K-679 is an antibody-drug conjugate (ADUC) that utilizes Xinge Corporation’s proprietary micelle technology. This drug integrates a large payload into a single-chain polymer by conjugating an anti-epidermal growth factor receptor (EGFR) antibody with the drug payload (DM1), achieving an ultra-high drug-antibody ratio (DAR), with each antibody averaging about 40 DM1 molecules, significantly higher than traditional antibody-drug conjugates (ADCs).

In non-clinical studies, K-679 demonstrated strong anti-tumor effects in xenograft models, outperforming traditional ADCs. Notably, K-679 exhibited significant efficacy not only in EGFR-positive tumors but also showed good therapeutic effects in EGFR-negative heterogeneous tumors, with a remarkable bystander killing effect. This innovative drug is expected to provide a new and more effective treatment option for EGFR-expressing solid tumors.

Platform Patents

In 2022, Xinge Corporation applied for the platform patent, which is currently published in several countries, including Australia and South Korea, while still undergoing substantive examination in China.
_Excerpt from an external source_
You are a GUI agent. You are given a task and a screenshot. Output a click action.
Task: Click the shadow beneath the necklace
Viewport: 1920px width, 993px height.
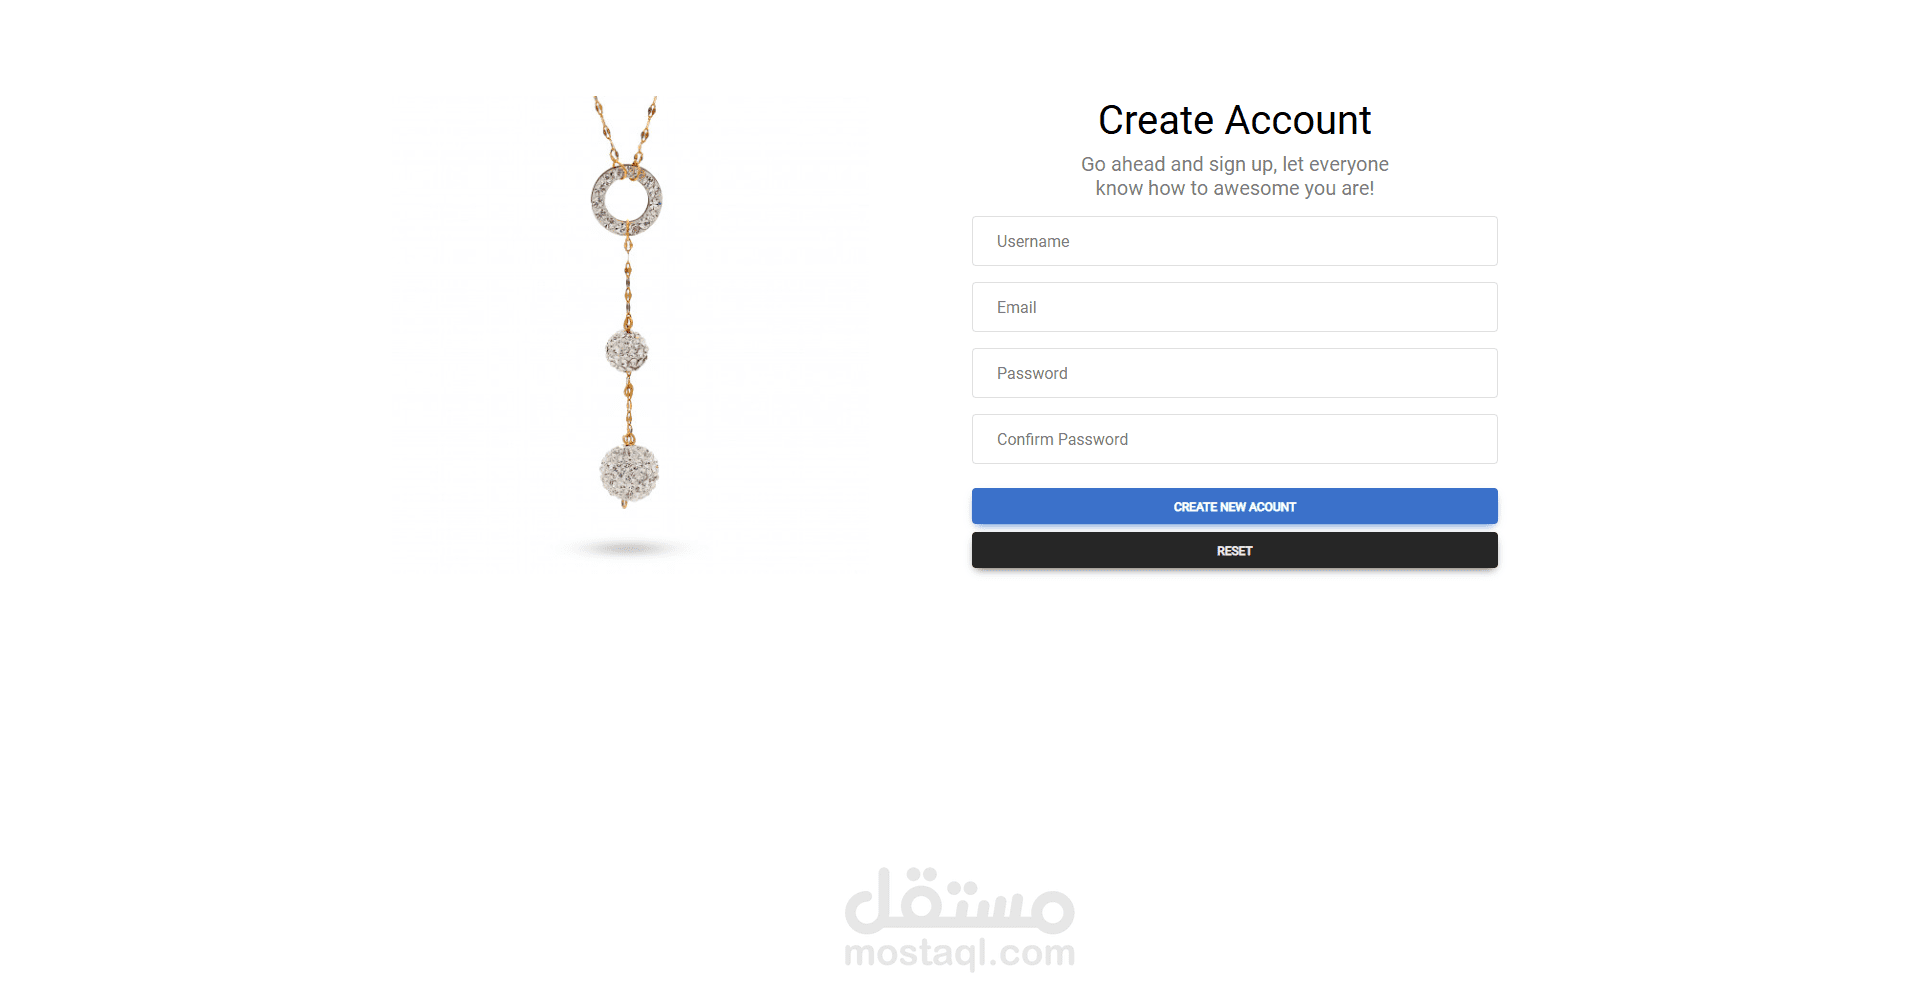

According to the Chinese patent (CN 119698305), the core structure of the platform consists of a polymer divided into three parts: structural unit (A) functions as a hydrophilic unit, structural unit (B) serves as a hydrophobic unit, and structural unit (C) acts as a scaffold for binding active ingredients (drugs, physiologically active substances) with copolymer X or target-recognition copolymers.

Copolymer synthesis is achieved through varying ratios of mPEGA, BnA, and EEA.

Some copolymers are further modified.

The copolymer is connected to the payload.

The polymer-payload complex is connected to the antibody.

Based on this platform, the DAR value can reach an astonishing 85.

Examples of High DAR Value Efficacy Trials

Example 138

DAR = 38, Cetuximab + DM1

Example 161

DAR = 41, Cetuximab + DM1

Example 163

DAR = 43, Cetuximab + DM1

Example 151

DAR = 40, Trastuzumab + DM1

Conclusion

Traditionally, the optimal DAR for ADCs is considered to be between 4 and 8. Previously, Mersana Therapeutics attempted to develop some high DAR ADC projects (10-15), such as XMT-1536 and XMT-1522, but these projects failed, raising doubts about the feasibility of high DAR ADCs in the industry.

However, recent innovative attempts by Puzhong Company and Xinge Corporation have brought new hope for the development of high DAR ADCs. These two companies are reintroducing high DAR ADCs to the public eye and are committed to breaking traditional limitations through technological innovation, demonstrating the potential value of high DAR ADCs in drug development. Their efforts are expected to not only advance ADC technology but also provide more effective solutions for cancer treatment.